任务说明 1: 重写员工表说明中以含“Employee 表包含所有员工信息,每个员工有其对应的工号 Id,姓名”的词句开头、到“Department 表包含公司所有部门的信息。”为止的那一段，并把其中的“Salary”改称“Wage”。
任务说明 2: 从员工表说明的最后一句之后接着往下续写。

原文:
Employee 表包含所有员工信息,每个员工有其对应的工号 Id,姓名 Name,工资 Salary 和部门编号 DepartmentId 。
+----+-------+--------+--------------+
| Id | Name | Salary | DepartmentId |
+----+-------+--------+--------------+
| 1 | Joe | 85000 | 1 |
| 2 | Henry | 80000 | 2 |
| 3 | Sam | 60000 | 2 |
| 4 | Max | 90000 | 1 |
| 5 | Janet | 69000 | 1 |
| 6 | Randy | 85000 | 1 |
| 7 | Will | 70000 | 1 |
+----+-------+--------+--------------+
Department 表包含公司所有部门的信息。

数据部分:
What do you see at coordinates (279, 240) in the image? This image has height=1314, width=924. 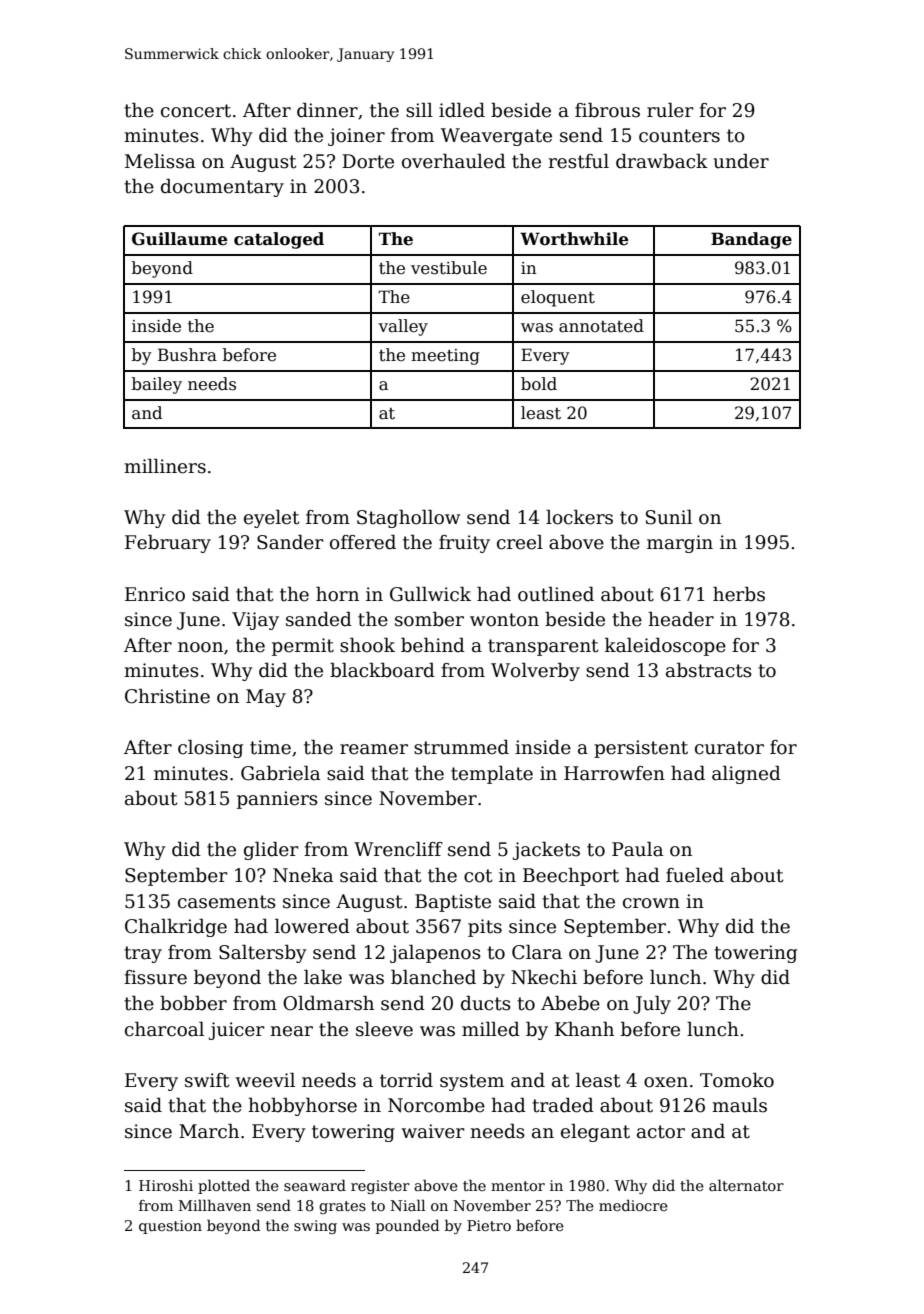 I see `cataloged` at bounding box center [279, 240].
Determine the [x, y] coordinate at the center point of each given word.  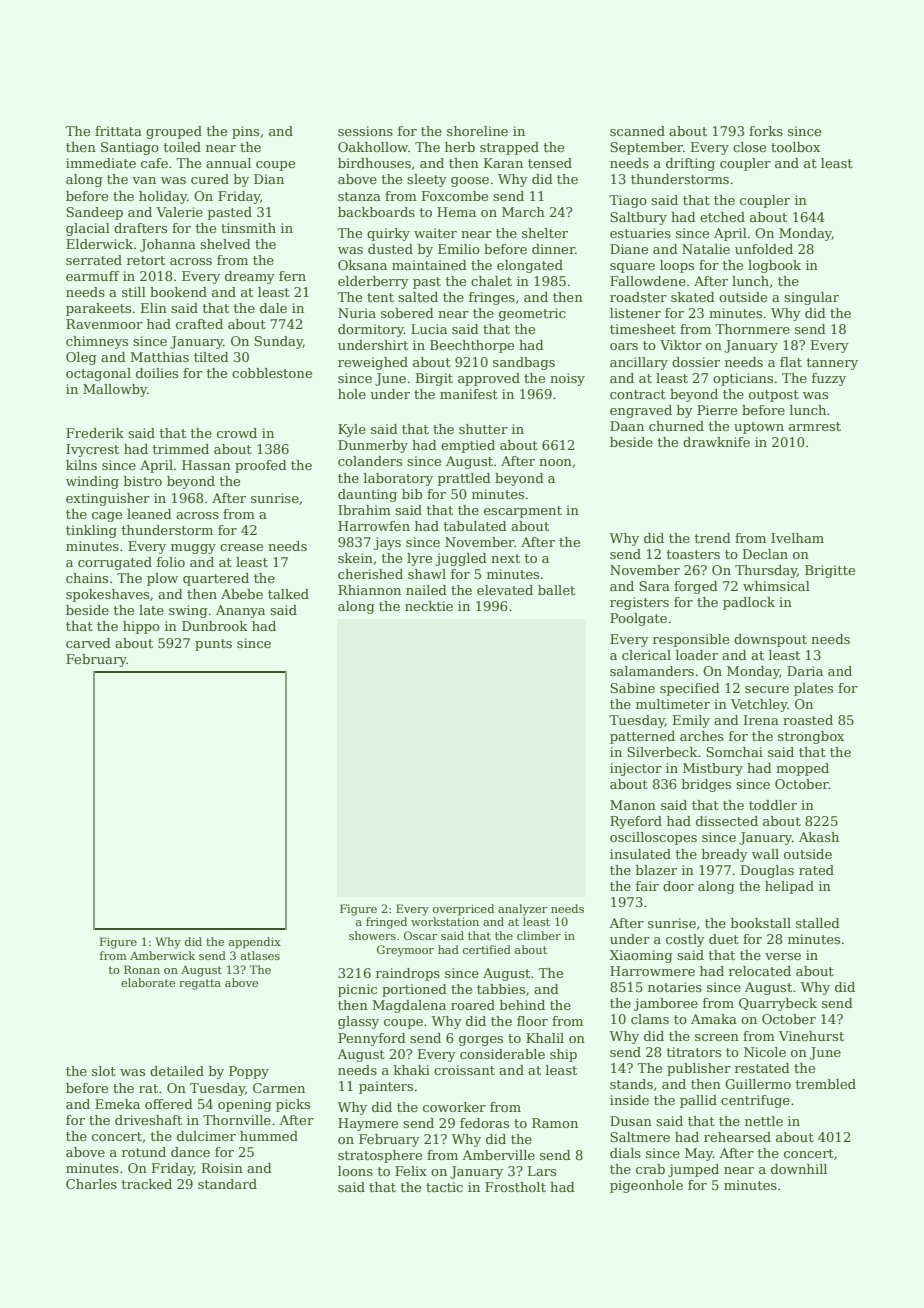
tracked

任务作答 1:
Employee 表包含所有员工信息,每个员工有其对应的工号 Id,姓名 Name,工资 Wage 和部门编号 DepartmentId 。
+----+-------+--------+--------------+
| Id | Name | Wage | DepartmentId |
+----+-------+--------+--------------+
| 1 | Joe | 85000 | 1 |
| 2 | Henry | 80000 | 2 |
| 3 | Sam | 60000 | 2 |
| 4 | Max | 90000 | 1 |
| 5 | Janet | 69000 | 1 |
| 6 | Randy | 85000 | 1 |
| 7 | Will | 70000 | 1 |
+----+-------+--------+--------------+
Department 表包含公司所有部门的信息。

任务作答 2:
+----+----------+
| Id | Name |
+----+----------+
| 1 | IT |
| 2 | Sales |
+----+----------+
编写一个 SQL 查询,找出每个部门获得前三高工资的所有员工。例如,根据上述给定的表,查询结果应返回:
+------------+----------+--------+
| Department | Employee | Salary |
+------------+----------+--------+
| IT | Max | 90000 |
| IT | Randy | 85000 |
| IT | Joe | 85000 |
| IT | Will | 70000 |
| Sales | Henry | 80000 |
| Sales | Sam | 60000 |
+------------+----------+--------+
解释:
IT 部门中,Max 获得了最高的工资,Randy 和 Joe 都拿到了第二高的工资,Will 的工资排第三。销售部门(Sales)只有两名员工,Henry 的工资最高,Sam 的工资排第二。
分析题目
要求:
1. 不同部门
2. 工资前三高
解题思路
需要根据部门进行分组,分组后对数据进行排序。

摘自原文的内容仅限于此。